The latest research shows that the global warming process has been accelerating significantly since about 2015. In the past decade, the rate of warming of the earth has been almost twice that of previous decades, making the prospect of maintaining the 1.5 degrees Celsius temperature control target of the Paris Agreement within this century even more worrying. This analysis, led by the Potsdam Institute for Climate Impact Research (PIK) in Germany, after excluding a variety of known natural climate fluctuation factors, confirmed for the first time with statistical significance that the global warming rate has significantly "accelerated".

The research team pointed out that in the past decade, the global average temperature has increased at a rate of about 0.35 degrees Celsius per decade, and the specific value varies slightly depending on the data set used. By comparison, the average rate of global warming over the long period from 1970 to 2015 was just under 0.2 degrees Celsius per decade. The paper states that the warming slope in the latest decade is the fastest warming phase observed since instrumental records began in 1880.

Grant Foster, co-author of the paper and an American statistics expert, said: "We can now confirm that since about 2015, there have been significant and statistically highly significant signs of acceleration in global warming." He explained that by filtering out known natural influencing factors in the observational data, the study greatly weakened the short-term "noise", making the long-term warming signal more clearly visible.

In the real climate system, short-term natural factors such as El Niño events, volcanic eruptions, and solar activity cycles will push up or down global temperatures on a time scale of several years, masking the long-term warming trend behind them. In order to weaken these interferences, the research team selected five sets of temperature data sets that are widely used around the world, and adjusted the natural fluctuations related to El Niño, volcanic activity, solar cycles, etc., in order to better "extract" the long-term warming signal driven by human activities.

Stefan Ramstorff, a scientist at the Potsdam Institute and the first author of the paper, said that the adjusted data show that global warming has accelerated significantly since 2015, with a statistical confidence level of more than 98%. This result has been consistently verified in all data sets examined, regardless of the analysis method used.

The focus of this study is to clarify whether the "speed" of warming has changed, rather than directly defining the specific causes behind this change. When researchers deduct the effects of the El Niño effect and the recent solar activity maximum from the temperature series, the unusually hot years 2023 and 2024 will "cool" slightly in a statistical sense. However, in all data sets, these two years still rank among the top two "warmest years" in modern temperature records. The study pointed out that starting from about 2013 or 2014, the trend of accelerated warming has gradually emerged.

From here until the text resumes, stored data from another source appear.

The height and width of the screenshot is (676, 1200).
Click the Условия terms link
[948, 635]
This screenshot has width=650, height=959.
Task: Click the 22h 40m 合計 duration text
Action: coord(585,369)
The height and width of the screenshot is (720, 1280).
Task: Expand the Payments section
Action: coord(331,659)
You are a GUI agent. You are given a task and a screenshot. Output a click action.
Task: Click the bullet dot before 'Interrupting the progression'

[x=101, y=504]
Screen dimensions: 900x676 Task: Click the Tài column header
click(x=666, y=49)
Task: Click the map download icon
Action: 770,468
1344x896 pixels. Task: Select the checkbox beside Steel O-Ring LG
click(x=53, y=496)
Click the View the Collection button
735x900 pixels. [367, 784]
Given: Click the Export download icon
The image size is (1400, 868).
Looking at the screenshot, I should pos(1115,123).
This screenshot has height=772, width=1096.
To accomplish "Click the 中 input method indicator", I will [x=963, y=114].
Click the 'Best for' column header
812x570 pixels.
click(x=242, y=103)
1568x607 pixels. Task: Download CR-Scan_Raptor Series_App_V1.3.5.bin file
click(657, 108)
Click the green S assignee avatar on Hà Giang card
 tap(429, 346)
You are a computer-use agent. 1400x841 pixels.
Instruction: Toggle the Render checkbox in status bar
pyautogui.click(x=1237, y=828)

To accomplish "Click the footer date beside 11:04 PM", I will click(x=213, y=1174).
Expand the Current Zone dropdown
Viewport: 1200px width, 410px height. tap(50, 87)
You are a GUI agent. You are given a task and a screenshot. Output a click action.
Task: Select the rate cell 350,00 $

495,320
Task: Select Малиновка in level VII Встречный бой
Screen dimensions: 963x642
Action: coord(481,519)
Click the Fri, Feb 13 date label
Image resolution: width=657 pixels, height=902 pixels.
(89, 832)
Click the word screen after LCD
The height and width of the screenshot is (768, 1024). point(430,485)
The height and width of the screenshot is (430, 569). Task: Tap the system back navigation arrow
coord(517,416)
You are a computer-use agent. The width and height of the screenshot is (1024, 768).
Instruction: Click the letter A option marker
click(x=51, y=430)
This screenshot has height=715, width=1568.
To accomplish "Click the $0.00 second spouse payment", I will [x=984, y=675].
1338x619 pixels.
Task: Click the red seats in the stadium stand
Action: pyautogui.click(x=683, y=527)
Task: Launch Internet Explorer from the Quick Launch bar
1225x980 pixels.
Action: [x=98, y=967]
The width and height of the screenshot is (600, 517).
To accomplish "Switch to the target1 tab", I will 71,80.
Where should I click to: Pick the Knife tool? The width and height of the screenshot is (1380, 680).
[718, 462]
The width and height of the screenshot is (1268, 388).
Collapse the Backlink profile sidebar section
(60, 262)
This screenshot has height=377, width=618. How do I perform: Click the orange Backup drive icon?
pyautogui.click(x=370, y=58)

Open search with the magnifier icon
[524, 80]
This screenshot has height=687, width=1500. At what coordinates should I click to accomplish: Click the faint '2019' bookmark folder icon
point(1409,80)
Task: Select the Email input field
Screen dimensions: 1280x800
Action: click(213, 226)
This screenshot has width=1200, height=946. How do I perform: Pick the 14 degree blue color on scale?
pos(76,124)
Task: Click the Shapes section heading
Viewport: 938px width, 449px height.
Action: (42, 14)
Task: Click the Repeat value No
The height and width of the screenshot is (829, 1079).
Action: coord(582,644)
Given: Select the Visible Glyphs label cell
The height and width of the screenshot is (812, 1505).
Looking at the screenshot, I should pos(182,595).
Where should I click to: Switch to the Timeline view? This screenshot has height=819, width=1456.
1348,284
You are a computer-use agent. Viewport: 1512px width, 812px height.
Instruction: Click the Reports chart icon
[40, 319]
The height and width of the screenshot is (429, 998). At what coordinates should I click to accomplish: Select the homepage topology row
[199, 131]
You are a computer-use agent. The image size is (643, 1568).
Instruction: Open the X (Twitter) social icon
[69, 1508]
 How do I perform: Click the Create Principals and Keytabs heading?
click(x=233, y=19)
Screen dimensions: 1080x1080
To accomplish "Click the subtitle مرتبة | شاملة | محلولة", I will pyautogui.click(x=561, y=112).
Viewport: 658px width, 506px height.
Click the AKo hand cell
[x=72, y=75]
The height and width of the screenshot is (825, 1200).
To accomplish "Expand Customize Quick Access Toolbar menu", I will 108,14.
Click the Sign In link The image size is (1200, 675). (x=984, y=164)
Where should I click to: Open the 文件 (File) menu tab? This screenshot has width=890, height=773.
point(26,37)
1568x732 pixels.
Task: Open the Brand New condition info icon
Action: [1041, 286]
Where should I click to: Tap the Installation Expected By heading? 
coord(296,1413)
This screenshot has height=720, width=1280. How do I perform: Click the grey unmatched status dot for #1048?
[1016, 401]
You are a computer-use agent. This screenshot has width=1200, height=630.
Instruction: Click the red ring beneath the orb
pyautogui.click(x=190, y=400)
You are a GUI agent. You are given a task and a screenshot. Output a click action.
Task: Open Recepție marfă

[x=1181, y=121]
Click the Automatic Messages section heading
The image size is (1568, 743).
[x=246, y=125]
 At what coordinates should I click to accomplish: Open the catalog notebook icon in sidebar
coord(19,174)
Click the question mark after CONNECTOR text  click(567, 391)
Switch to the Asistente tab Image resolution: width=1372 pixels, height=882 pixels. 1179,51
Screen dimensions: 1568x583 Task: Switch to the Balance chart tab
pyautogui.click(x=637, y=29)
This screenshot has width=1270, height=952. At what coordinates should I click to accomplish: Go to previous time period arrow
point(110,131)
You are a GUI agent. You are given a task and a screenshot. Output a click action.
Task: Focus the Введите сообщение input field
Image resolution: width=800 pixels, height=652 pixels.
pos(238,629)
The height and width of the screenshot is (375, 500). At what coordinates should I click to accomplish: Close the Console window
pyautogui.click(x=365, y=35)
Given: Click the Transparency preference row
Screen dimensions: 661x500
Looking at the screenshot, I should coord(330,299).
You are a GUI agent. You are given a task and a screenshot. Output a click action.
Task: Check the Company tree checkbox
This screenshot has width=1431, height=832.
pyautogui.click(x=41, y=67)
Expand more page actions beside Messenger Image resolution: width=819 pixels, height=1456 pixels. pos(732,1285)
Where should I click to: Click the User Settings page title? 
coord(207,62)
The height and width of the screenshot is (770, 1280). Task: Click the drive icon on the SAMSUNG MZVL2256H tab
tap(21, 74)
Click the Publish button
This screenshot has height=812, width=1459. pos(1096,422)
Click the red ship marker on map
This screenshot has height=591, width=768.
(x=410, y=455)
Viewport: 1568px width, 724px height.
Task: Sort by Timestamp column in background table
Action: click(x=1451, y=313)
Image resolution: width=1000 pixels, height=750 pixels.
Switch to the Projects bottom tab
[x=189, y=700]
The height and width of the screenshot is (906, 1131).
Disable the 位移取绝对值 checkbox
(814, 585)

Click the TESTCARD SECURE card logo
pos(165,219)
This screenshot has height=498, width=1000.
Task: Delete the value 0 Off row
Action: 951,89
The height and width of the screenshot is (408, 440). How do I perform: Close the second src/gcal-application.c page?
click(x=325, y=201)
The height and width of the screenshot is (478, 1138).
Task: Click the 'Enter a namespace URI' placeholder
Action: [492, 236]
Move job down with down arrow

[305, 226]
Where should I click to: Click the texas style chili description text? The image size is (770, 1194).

To determine whether the rate of global warming has changed since the 1970s, the team used two complementary statistical techniques: one is to fit a quadratic function trend to capture the overall curvature of the warming curve; the other is to build a piecewise linear model to identify the specific time of the "inflection point" in the long-term warming rate.

The study did not attempt to completely clarify all the driving mechanisms of accelerated warming in a single paper, but the authors pointed out that existing climate models have previously predicted that as greenhouse gas concentrations continue to rise, the global warming rate will increase at a certain stage, which is in line with the theoretical expectations of mainstream climate science.

"If the warming rate of the past decade continues, then on a long-term scale, global warming exceeding the 1.5 degrees Celsius limit set by the Paris Agreement may occur before 2030," Ramstorff warned. He emphasized that the specific rate of future warming of the earth still fundamentally depends on how quickly and to what extent humans reduce carbon dioxide emissions from fossil fuel burning to zero.

According to reports, this research paper titled "Significant Acceleration of Global Warming" has been published in the international academic journal "Geophysical Research Letters", further providing the latest scientific assessment basis for global climate governance.